Assigned task — Scan the material and copy every line in which "This" appears.

========

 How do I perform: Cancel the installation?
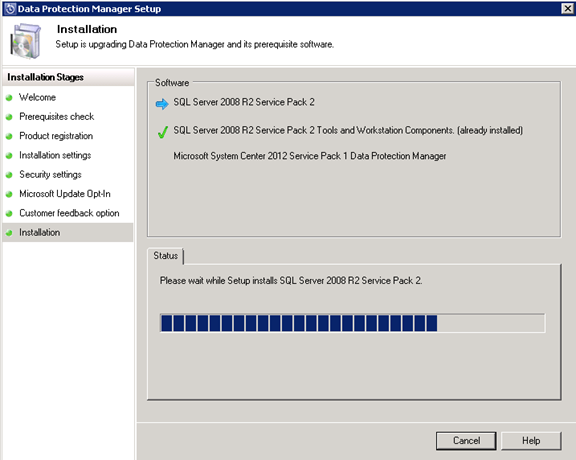click(x=466, y=441)
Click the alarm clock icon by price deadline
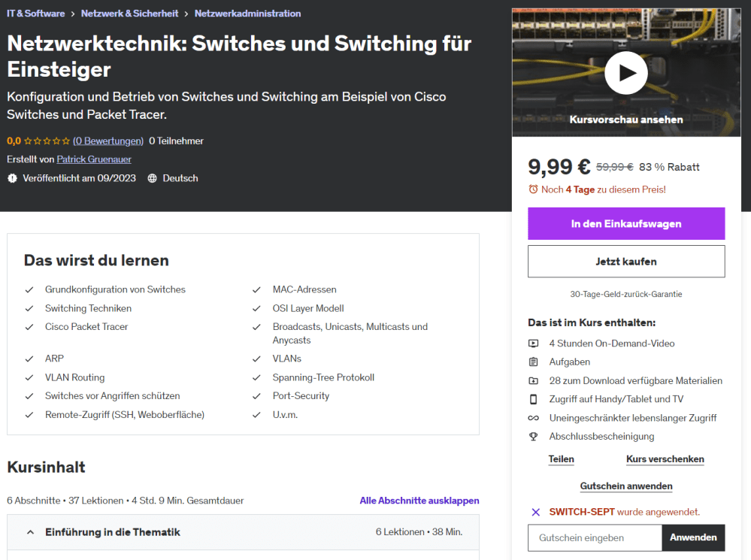 coord(533,189)
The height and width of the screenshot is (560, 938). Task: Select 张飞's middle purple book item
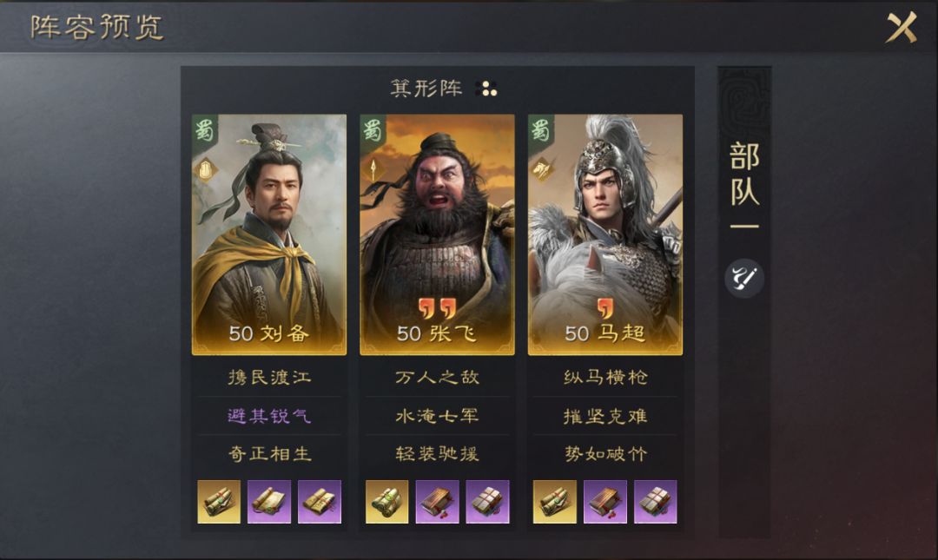tap(437, 501)
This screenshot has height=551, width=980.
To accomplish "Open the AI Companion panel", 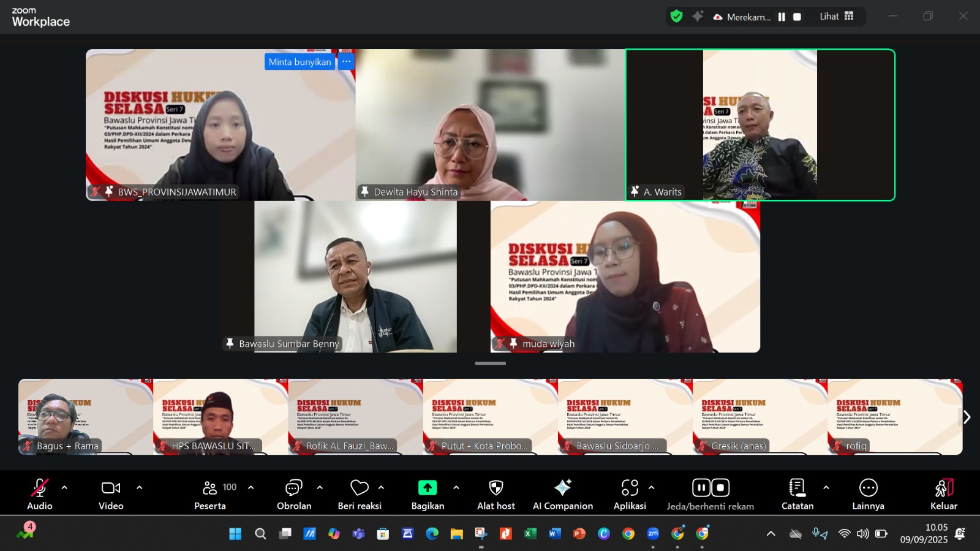I will click(x=562, y=488).
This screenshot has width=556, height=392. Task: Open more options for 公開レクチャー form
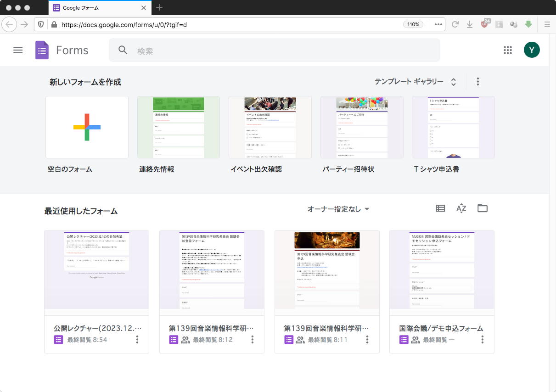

========

The completed task —
This screenshot has height=551, width=980.
This screenshot has width=556, height=392. Task: Open more options for 公開レクチャー form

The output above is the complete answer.